> _Task requirements_
When you reach the line in the listing below that contains "Blog (731, 78)", begin returning lines exactly as written, and stop after the line that contains "Calendar (1146, 37)". Return no other lines.

- Opening Delimiter -

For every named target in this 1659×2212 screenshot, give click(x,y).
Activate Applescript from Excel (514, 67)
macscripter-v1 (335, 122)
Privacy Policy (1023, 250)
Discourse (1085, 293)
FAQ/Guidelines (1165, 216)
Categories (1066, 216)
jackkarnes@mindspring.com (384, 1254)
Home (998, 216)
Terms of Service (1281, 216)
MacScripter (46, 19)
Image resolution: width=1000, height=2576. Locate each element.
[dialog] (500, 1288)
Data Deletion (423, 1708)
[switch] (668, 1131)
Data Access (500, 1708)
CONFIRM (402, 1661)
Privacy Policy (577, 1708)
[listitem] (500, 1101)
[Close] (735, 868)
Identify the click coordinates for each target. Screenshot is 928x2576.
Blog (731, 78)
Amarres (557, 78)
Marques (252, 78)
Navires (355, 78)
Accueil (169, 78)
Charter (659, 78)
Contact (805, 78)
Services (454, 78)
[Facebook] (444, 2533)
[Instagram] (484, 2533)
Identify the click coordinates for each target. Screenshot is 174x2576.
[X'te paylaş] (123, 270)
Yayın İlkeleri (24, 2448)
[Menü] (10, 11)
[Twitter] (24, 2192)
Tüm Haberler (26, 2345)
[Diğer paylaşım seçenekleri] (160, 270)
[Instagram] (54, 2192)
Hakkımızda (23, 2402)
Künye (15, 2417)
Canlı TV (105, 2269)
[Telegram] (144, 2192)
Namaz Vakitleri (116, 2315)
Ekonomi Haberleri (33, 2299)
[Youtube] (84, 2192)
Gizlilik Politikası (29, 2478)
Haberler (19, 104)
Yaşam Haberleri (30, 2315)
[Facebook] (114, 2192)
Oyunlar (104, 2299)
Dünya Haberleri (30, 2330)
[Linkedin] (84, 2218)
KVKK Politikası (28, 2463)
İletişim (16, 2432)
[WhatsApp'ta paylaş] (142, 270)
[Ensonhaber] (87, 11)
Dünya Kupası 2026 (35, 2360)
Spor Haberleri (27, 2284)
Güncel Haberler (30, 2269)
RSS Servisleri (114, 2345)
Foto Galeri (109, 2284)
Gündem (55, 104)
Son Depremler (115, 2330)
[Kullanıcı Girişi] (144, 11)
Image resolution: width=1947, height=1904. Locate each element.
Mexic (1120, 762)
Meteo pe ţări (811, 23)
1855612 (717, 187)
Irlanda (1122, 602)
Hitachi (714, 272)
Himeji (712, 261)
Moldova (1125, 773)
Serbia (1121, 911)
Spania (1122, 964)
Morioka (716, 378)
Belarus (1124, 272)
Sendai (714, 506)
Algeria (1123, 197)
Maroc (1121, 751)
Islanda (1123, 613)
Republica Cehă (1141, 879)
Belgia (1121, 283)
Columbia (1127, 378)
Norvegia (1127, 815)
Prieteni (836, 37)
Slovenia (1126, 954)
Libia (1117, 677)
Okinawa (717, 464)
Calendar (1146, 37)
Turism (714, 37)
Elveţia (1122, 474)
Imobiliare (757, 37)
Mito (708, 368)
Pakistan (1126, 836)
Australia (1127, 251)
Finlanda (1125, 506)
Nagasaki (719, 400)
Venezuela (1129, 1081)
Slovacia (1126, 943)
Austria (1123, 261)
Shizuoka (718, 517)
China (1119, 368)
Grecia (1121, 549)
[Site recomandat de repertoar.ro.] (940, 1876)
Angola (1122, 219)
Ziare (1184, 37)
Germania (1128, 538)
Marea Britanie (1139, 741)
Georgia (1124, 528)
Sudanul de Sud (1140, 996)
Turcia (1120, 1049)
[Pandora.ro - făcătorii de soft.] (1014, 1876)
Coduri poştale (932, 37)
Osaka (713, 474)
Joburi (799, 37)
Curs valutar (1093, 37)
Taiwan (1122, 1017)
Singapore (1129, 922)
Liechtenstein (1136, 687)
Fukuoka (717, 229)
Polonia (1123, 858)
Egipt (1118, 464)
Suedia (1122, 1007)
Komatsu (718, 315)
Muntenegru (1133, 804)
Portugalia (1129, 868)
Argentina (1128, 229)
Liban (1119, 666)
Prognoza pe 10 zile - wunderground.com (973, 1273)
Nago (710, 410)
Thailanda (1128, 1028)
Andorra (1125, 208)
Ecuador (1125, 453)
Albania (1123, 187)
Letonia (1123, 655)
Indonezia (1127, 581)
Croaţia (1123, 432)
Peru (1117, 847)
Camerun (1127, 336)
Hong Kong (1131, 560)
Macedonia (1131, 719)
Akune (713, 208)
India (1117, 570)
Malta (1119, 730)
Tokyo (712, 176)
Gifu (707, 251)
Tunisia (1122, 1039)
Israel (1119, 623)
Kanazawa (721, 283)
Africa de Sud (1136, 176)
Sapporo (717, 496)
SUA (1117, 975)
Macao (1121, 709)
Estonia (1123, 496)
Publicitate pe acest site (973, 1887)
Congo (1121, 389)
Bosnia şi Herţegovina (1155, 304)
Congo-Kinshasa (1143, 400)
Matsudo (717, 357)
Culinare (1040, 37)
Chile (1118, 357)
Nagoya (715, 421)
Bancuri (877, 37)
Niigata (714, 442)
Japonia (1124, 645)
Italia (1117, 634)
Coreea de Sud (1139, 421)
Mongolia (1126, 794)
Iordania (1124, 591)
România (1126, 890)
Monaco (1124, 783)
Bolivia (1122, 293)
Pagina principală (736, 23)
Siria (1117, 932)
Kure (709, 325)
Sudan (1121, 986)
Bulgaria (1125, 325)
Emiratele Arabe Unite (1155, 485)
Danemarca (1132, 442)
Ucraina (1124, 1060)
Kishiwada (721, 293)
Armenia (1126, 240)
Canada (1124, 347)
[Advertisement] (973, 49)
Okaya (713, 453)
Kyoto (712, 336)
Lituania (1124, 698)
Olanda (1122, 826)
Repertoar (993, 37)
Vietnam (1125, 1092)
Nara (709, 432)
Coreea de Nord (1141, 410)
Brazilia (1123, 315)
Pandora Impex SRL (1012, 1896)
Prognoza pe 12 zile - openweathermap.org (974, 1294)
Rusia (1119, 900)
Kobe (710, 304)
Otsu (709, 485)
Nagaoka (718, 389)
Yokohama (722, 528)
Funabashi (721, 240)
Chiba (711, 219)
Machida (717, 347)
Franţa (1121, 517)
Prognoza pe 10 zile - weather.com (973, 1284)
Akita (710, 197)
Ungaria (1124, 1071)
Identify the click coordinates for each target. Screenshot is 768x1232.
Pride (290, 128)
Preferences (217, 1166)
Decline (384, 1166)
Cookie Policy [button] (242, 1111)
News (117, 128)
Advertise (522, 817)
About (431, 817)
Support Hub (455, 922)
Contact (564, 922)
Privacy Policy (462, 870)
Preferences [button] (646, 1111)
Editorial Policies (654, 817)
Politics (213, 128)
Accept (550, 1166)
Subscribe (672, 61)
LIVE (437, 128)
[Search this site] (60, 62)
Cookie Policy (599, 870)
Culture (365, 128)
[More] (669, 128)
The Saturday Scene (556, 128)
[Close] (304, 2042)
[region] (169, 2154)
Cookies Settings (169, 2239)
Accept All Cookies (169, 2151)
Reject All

- Closing Delimiter -

> _Reply to the task_
Blog (731, 78)
Amarres (557, 78)
Marques (252, 78)
Navires (355, 78)
Accueil (169, 78)
Charter (659, 78)
Contact (805, 78)
Services (454, 78)
[Facebook] (444, 2533)
[Instagram] (484, 2533)
Identify the click coordinates for each target. Screenshot is 174x2576.
[X'te paylaş] (123, 270)
Yayın İlkeleri (24, 2448)
[Menü] (10, 11)
[Twitter] (24, 2192)
Tüm Haberler (26, 2345)
[Diğer paylaşım seçenekleri] (160, 270)
[Instagram] (54, 2192)
Hakkımızda (23, 2402)
Künye (15, 2417)
Canlı TV (105, 2269)
[Telegram] (144, 2192)
Namaz Vakitleri (116, 2315)
Ekonomi Haberleri (33, 2299)
[Youtube] (84, 2192)
Gizlilik Politikası (29, 2478)
Haberler (19, 104)
Yaşam Haberleri (30, 2315)
[Facebook] (114, 2192)
Oyunlar (104, 2299)
Dünya Haberleri (30, 2330)
[Linkedin] (84, 2218)
KVKK Politikası (28, 2463)
İletişim (16, 2432)
[WhatsApp'ta paylaş] (142, 270)
[Ensonhaber] (87, 11)
Dünya Kupası 2026 (35, 2360)
Spor Haberleri (27, 2284)
Güncel Haberler (30, 2269)
RSS Servisleri (114, 2345)
Foto Galeri (109, 2284)
Gündem (55, 104)
Son Depremler (115, 2330)
[Kullanıcı Girişi] (144, 11)
Image resolution: width=1947, height=1904. Locate each element.
Mexic (1120, 762)
Meteo pe ţări (811, 23)
1855612 (717, 187)
Irlanda (1122, 602)
Hitachi (714, 272)
Himeji (712, 261)
Moldova (1125, 773)
Serbia (1121, 911)
Spania (1122, 964)
Morioka (716, 378)
Belarus (1124, 272)
Sendai (714, 506)
Algeria (1123, 197)
Maroc (1121, 751)
Islanda (1123, 613)
Republica Cehă (1141, 879)
Belgia (1121, 283)
Columbia (1127, 378)
Norvegia (1127, 815)
Prieteni (836, 37)
Slovenia (1126, 954)
Libia (1117, 677)
Okinawa (717, 464)
Calendar (1146, 37)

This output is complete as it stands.